September 21, 2017
The growing education and medical corridor in downtown will formally add a 107,000 square-foot building on Monday with a dedication of a $62.5 million Nursing and Science Building for Rutgers University-Camden.
The high-tech building sits across the street from Camden City Hall.
Within walking distance from the building, which opened in mid-August, are:
• Main campus of Rutgers University – Camden
• Cooper Medical School of Rowan University
• Cooper University Health Care
• Cooper – MD Anderson Cancer Center
• Coriell Institute for Medical Research
• Camden County College.
And on Oct. 19, the Rowan University / Rutgers – Camden Board of Governors will break ground on a new health sciences building adjacent to the medical school. Rutgers, Rowan and Camden Community College are all eventually expected to run programs out the building.
PHOTO GALLERY: Inside the new Nursing and Science facility at Rutgers – Camden
Nursing isn’t new to Rutgers – it began as a department in 1972 – but demand turned it into a full-fledged school in 2012, according to spokeswoman Barbara McAleese.
Nursing is growing with an aging population of patients, changes in how services are delivered and the push to have all registered nurses accredited with a bachelor’s degree, added McAleese.
Until the new building opened, the hands-on learning required of nurses was done in reconfigured old dormitories on the main campus, outfitted with outdated hand-me-down equipment.
Not so now.
More than 9,000 square feet of labs are outfitted with state-of-the-art equipment to help nurses learn the people skills and interactions need to assure their own safety and their patients in a realistic setting, explained professor Jennifer Sipe, who formerly taught at La Salle University in Olney.
She said the patient beds in the clinical competency lab weigh patients and are designed to mitigate against bedsores.
On another floor of the building, professor Robert Scoloveno oversees simulation labs, where various scenarios can be staged for students. They include video facilities and observation rooms with one-way glass so students can watch and learn as they practice care on dummy patients.
Scoloveno said students learn by discovering the critical errors they make by “killing a dummy,” errors they will outgrow by the time they graduate 18 months later.

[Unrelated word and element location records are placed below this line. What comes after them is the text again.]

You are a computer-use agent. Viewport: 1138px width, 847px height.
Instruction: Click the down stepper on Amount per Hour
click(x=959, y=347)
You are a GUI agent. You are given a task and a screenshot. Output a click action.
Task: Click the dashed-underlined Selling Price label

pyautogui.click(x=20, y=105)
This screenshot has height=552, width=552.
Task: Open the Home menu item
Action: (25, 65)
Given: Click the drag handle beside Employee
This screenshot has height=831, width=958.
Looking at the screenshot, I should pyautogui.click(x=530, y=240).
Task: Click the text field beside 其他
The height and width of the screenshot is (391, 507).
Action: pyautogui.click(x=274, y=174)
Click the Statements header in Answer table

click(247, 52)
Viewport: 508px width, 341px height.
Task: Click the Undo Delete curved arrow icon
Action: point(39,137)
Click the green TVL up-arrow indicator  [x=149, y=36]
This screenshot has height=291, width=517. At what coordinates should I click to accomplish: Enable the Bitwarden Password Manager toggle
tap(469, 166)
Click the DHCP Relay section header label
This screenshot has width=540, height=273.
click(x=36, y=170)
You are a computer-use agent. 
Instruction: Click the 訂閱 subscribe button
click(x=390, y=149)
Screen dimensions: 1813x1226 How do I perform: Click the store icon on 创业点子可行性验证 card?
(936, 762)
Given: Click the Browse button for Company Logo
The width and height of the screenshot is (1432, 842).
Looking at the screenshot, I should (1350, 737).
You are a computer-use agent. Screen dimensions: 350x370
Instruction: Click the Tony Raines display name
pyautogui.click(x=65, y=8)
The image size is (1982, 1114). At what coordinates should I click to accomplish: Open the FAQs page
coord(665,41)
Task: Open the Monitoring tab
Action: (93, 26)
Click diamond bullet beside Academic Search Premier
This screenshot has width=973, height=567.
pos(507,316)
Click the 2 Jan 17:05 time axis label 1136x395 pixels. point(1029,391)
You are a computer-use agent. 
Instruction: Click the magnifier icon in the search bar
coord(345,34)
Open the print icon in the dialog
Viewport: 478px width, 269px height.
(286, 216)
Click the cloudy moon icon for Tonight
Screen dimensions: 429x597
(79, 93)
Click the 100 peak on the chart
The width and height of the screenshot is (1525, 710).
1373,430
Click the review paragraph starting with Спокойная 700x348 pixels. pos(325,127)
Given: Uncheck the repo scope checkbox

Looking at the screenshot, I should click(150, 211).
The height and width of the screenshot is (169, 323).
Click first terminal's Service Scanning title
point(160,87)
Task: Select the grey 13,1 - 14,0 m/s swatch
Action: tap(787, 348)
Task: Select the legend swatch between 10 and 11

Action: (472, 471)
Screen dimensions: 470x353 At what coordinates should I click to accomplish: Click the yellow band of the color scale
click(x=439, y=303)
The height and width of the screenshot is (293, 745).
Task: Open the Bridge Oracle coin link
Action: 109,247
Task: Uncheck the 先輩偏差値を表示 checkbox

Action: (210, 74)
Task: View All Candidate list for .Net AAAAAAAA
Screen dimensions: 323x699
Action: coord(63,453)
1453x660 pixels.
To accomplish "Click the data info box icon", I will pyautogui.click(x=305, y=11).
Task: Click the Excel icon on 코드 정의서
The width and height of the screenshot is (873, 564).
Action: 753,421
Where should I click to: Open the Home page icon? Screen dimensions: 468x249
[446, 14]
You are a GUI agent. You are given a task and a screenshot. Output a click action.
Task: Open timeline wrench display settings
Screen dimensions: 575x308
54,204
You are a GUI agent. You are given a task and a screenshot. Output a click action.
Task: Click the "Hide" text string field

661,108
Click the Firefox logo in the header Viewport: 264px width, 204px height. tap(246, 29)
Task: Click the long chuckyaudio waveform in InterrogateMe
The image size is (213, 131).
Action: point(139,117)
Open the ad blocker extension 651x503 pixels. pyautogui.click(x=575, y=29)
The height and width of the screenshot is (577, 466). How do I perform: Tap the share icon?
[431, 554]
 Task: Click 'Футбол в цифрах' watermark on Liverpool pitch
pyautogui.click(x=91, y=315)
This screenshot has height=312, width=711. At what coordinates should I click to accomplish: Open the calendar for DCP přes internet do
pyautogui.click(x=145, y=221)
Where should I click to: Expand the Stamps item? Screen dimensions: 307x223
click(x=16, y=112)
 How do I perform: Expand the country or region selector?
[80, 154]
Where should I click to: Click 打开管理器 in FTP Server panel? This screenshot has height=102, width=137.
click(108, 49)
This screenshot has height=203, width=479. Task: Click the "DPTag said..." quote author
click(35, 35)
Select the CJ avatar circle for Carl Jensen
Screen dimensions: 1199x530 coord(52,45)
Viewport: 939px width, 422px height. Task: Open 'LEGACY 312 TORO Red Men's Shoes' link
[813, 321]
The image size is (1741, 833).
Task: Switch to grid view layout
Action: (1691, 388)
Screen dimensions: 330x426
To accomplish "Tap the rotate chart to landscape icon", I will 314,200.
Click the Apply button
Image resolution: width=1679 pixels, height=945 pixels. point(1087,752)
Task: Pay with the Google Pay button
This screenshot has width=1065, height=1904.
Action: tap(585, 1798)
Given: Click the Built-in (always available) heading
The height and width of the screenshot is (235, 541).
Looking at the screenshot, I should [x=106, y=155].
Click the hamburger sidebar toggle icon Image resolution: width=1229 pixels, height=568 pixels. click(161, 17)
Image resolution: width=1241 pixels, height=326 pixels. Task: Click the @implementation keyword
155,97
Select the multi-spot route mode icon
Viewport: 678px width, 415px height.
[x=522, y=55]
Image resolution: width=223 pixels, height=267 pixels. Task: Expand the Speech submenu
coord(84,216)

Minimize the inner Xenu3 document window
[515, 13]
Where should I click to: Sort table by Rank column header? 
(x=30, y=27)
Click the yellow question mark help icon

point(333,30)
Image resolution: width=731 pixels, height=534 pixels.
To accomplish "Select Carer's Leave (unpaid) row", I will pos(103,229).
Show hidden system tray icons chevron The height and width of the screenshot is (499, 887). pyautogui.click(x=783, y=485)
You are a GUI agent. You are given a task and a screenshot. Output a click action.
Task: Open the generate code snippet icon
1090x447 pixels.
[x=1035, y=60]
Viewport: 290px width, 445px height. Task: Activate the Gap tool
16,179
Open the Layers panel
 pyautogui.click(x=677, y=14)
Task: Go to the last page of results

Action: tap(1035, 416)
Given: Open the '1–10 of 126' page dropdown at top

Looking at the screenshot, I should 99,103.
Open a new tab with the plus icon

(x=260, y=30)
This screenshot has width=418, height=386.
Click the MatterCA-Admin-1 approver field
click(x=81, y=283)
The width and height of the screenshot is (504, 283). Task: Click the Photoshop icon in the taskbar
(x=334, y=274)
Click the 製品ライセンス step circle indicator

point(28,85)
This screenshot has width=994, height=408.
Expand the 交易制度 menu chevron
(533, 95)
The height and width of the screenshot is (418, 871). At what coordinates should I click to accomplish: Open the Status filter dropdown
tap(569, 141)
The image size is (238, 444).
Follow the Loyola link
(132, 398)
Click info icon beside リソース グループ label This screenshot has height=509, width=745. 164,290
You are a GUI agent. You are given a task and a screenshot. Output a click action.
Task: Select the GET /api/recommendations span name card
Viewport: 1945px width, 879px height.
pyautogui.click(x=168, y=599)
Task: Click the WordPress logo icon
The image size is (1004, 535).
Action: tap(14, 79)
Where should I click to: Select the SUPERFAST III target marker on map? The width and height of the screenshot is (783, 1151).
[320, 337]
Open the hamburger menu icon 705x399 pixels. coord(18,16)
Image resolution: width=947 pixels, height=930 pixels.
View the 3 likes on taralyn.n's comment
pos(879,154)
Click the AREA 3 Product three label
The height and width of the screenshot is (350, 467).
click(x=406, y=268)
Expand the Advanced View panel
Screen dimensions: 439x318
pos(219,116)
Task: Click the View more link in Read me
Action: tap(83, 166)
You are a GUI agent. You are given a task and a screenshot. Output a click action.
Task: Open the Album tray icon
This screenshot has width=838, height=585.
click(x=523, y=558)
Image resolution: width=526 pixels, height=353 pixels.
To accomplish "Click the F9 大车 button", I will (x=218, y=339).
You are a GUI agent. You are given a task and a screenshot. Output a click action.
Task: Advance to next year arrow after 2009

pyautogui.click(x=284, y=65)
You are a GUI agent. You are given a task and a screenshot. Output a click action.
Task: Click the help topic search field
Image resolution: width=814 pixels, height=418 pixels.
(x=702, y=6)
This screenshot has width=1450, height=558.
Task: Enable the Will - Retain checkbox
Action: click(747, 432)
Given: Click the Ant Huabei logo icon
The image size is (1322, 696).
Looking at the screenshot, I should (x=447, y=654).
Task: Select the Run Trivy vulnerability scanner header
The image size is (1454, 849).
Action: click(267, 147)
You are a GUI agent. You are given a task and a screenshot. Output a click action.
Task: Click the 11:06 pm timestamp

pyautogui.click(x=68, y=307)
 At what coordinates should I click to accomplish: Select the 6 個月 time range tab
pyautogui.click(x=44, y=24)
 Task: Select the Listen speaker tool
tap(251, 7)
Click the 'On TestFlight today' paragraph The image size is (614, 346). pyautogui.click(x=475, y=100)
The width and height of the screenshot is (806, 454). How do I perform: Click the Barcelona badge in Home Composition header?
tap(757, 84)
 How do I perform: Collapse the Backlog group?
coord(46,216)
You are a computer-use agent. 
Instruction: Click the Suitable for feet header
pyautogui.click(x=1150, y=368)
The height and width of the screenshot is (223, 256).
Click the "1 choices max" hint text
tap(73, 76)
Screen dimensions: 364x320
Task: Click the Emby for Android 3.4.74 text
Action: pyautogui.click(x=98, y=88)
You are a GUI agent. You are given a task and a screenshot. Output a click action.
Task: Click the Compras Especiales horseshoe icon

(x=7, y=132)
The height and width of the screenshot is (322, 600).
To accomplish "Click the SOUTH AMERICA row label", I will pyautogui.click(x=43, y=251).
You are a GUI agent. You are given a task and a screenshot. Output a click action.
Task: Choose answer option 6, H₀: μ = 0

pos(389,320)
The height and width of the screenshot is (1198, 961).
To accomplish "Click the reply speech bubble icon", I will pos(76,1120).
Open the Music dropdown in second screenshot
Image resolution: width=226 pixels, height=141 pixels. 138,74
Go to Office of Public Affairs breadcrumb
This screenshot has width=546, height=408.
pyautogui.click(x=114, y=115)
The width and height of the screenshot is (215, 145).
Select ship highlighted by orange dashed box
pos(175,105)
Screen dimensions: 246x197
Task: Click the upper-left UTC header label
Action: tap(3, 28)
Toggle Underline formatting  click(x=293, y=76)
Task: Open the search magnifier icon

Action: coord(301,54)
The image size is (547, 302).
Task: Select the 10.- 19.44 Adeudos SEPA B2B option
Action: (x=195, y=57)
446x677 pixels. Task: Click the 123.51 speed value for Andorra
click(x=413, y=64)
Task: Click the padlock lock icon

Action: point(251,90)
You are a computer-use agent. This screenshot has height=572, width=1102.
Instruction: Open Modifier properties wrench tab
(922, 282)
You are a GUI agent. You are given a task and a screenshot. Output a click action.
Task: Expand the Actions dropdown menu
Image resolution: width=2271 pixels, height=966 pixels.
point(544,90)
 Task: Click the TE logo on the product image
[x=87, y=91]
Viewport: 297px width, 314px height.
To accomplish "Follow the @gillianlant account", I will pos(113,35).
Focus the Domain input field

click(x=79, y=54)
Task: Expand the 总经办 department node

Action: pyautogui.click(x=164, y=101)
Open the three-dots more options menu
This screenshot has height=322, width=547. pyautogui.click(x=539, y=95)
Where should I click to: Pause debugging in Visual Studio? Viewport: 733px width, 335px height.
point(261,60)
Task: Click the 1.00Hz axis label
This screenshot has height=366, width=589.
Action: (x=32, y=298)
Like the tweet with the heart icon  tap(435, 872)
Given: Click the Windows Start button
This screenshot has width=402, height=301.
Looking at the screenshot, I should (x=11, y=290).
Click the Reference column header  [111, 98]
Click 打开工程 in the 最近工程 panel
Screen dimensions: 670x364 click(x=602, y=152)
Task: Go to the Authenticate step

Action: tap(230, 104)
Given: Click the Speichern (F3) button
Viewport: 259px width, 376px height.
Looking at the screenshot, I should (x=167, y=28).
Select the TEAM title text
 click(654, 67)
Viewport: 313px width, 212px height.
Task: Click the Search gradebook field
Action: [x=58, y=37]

He said the scenarios created in the sim labs make the students “more effective practitioners. It’s like painting with color.”
The building is also equipped with long-distance learning spaces, allowing Rutgers to link with campuses in New Brunswick and Newark.
Additionally, the science end of the building has biology and physics labs.
Because of its location in Camden, which has struggled with poverty and its attendant health problems, the nursing school stresses community-based health care, primary care for the homeless and the challenges of nutrition and obesity, said McAleese.
The dedication ceremony is set for 11 a.m. Monday, followed by tours of the building.